The area was never exactly considered prosperous but the population was of a tough and independent nature.  Logging and Mining towns dotted the mountain slopes.  Attempts at Unionizing were often shut down violently.  The biggest example being the Battle of Blair Mountain in Virginia, an incident so large that the U.S. Air Force was called in.  The Depression hit us hard.  My wonderful great-grandmother, Mamaw Iris, liked to proclaim that they all would have died if they hadn’t got Hoover out of office.  Roosevelt was her President and once he got there plenty of Government support was aimed our way.  The TVA, the CCC Corps, and the beginning of the National Parks Service all had a focus on our area.  However, the implementation of the National Parks Act meant that all those folks still living in the mountains now had to find a new place to call home.  With World War II coming fast, the founding of the Oak Ridge National Laboratory brought an influx of the brightest minds of the age.  Today, you might even manage to get a tour but Oak Ridge wasn’t even on the map for decades.  Outside of an incident involving the bombing of a local high school, the Civil Rights Movement seems to have passed remarkably uneventfully in my hometown.  Auntie M, who was in high school at the time, couldn’t even recall ever hearing about the Nashville Sit-Ins which occurred only a couple of hours away.    

The Chimney Top Fire 2017
Now that you have a basic understanding of the historical perspective, let’s talk about today.  What’s going on down there?  Are the rumors true?  Not True?  In reality, the situation is much more complicated.  Today, the Southern Appalachians are considered to be one of the poorest areas in the country.  The poverty here is both tragic and real.  There are a variety of economic, social, industrial, and political reasons for this.  Some of it is geographic.  There are still places that are difficult or even impossible to get to for even basic repairs in the Mountains.  Last December there was a devastating wildfire that burned 150 something acres in the Great Smoky Mountains.  The cleanup and rebuild is ongoing because basically only local companies can even work up there without falling off.  Electricity became fairly common after TVA started but plumbing/running water took significantly longer.  Honorable and Esteemed Grandmother and Auntie M lived in a house without indoor plumbing until the mid-1960’s. Some of it is just that Southern constitution.  We’re all damn stubborn.  Great Uncle Hitchhike lived in such a house until he died in the early 2000’s.  It can even be multiple issues.  In some areas, such as West Virginia, there's only one major employer, the water supply is in a sad state, and they are taking the tops off their mountains.  Religious influences help and hinder in equal measure.  Donations and aid keep the poorest communities afloat but policies like abstinence-only sex education and science denialism harm individuals and communities alike.

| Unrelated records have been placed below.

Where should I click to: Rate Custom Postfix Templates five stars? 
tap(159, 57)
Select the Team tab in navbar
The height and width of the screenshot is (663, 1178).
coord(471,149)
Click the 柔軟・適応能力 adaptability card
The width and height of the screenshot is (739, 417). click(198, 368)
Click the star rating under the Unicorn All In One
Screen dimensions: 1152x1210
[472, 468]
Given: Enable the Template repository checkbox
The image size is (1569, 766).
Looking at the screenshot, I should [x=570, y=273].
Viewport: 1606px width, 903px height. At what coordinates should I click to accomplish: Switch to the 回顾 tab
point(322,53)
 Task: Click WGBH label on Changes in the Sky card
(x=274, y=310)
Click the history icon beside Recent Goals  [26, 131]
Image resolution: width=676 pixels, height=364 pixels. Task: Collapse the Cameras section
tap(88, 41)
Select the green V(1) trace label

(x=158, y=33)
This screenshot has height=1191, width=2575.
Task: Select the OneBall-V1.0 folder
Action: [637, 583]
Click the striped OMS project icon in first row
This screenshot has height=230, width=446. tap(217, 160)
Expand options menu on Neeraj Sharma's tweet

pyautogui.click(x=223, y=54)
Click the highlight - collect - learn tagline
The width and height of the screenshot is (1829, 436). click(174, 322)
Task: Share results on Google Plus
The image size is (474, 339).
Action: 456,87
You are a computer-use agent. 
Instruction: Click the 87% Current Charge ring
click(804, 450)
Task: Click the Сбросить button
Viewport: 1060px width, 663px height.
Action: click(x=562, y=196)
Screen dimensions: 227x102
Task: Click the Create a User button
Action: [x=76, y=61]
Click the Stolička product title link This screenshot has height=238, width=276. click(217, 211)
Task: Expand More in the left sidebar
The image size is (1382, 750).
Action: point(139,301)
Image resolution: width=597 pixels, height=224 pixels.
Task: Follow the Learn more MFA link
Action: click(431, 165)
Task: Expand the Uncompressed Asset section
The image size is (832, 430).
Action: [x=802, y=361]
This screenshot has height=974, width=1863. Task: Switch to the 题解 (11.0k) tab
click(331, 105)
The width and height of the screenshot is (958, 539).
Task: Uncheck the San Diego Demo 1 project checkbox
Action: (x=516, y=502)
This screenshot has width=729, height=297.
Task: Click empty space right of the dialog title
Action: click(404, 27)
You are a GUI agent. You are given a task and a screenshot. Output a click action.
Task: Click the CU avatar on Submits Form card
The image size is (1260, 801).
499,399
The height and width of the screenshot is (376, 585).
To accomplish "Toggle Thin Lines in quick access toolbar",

So, in reality, yes, there are places and people who do live in situations that would remind you of the typical Southern stereotype.  There are very poor people and very poor places throughout both the Appalachians and the other Southern states.  If you find this subject interest you, there is a good documentary on Netflix called Blood on the Mountain you should check out.  Please feel free to ask me any questions.